[TASK MATERIAL — start]

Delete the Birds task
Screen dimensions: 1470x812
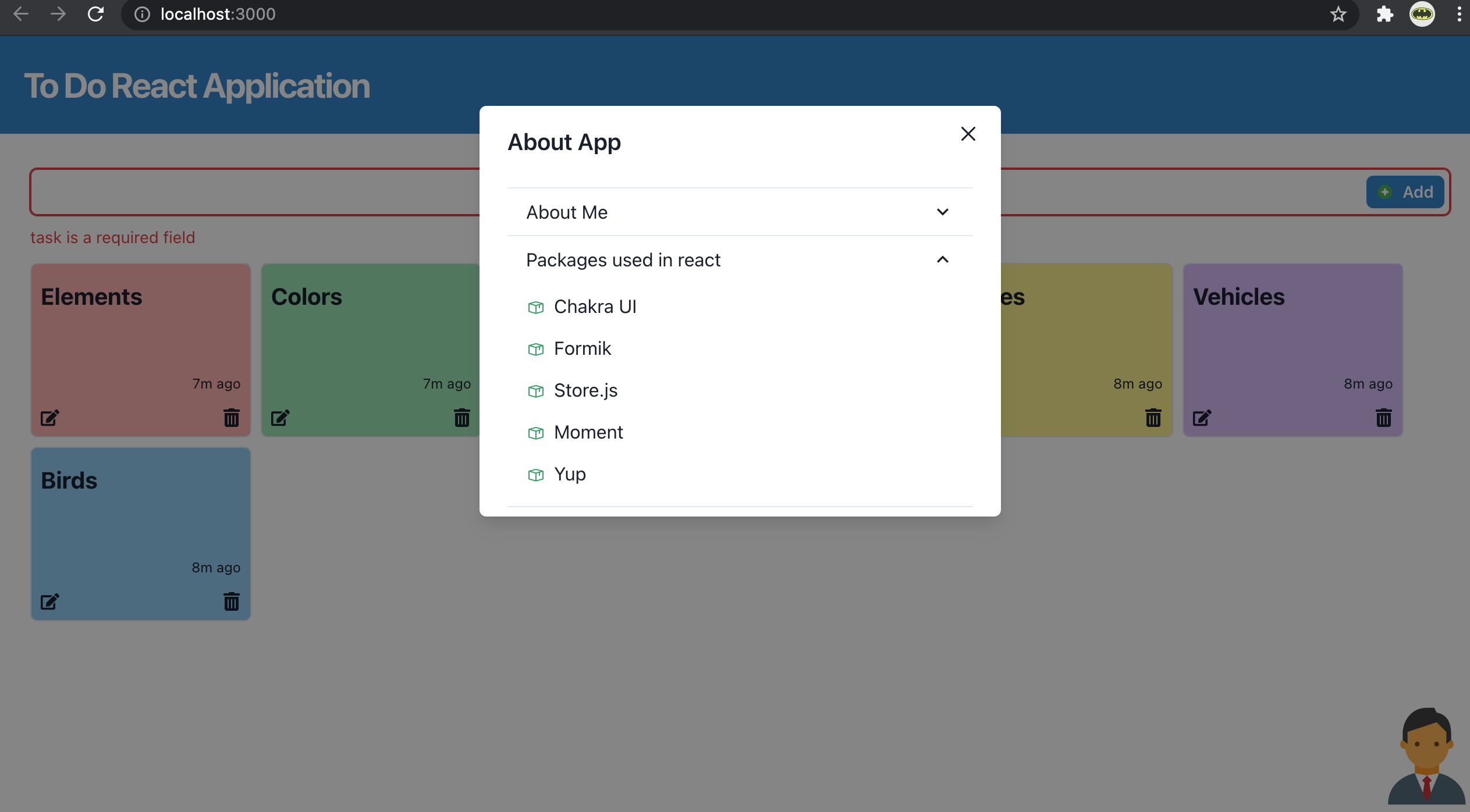tap(231, 601)
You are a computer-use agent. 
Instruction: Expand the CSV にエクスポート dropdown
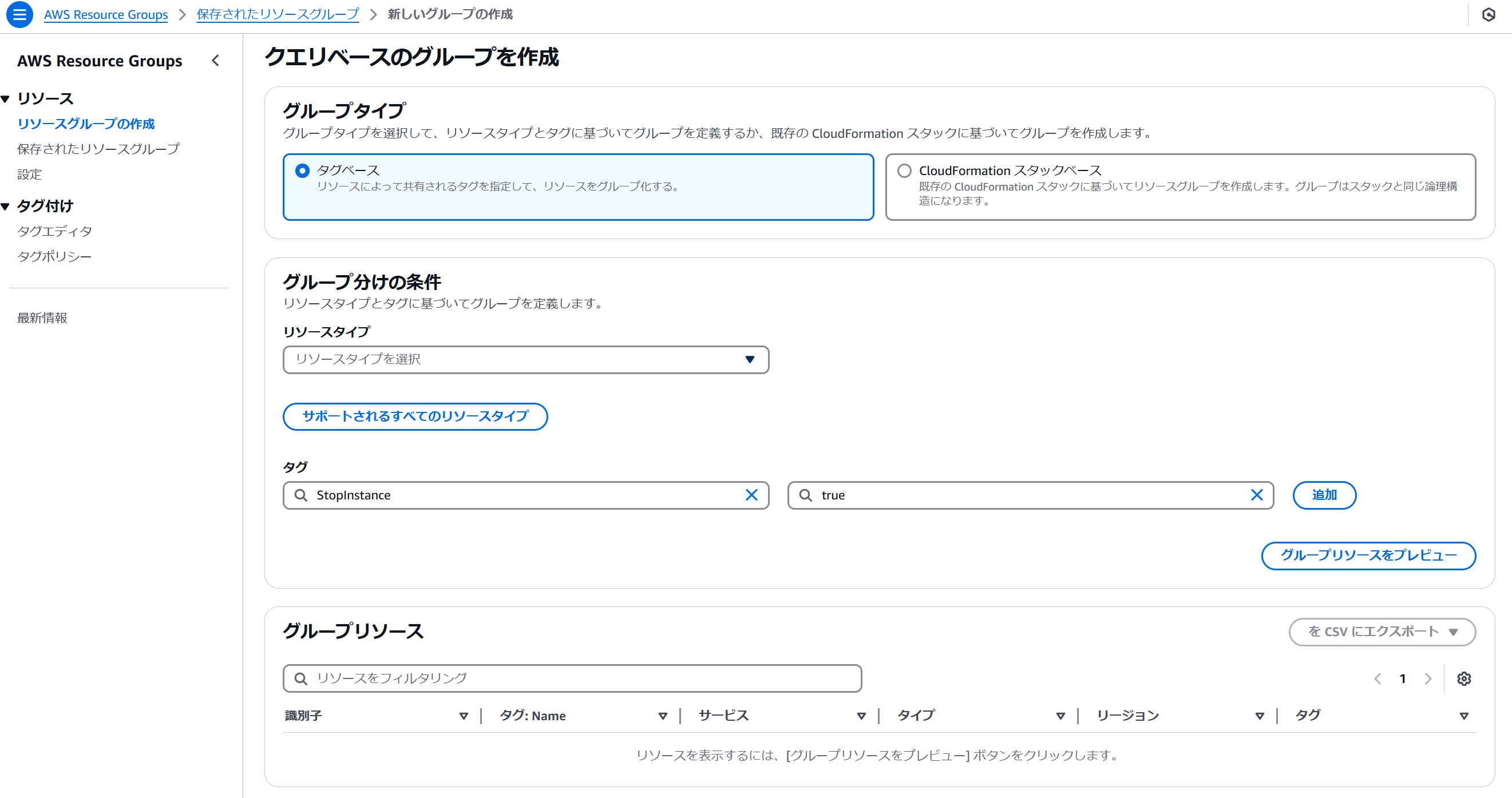(1382, 632)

[TASK MATERIAL — finish]

YOUR OBJECTIVE: Once you find the line containing "You are a computer-use agent.", retype it and every line after it through the last line of the records above, exactly. Add nothing else, and leave out the pictures.

TASK RESULT:
You are a computer-use agent. 
Instruction: Expand the CSV にエクスポート dropdown
(1382, 632)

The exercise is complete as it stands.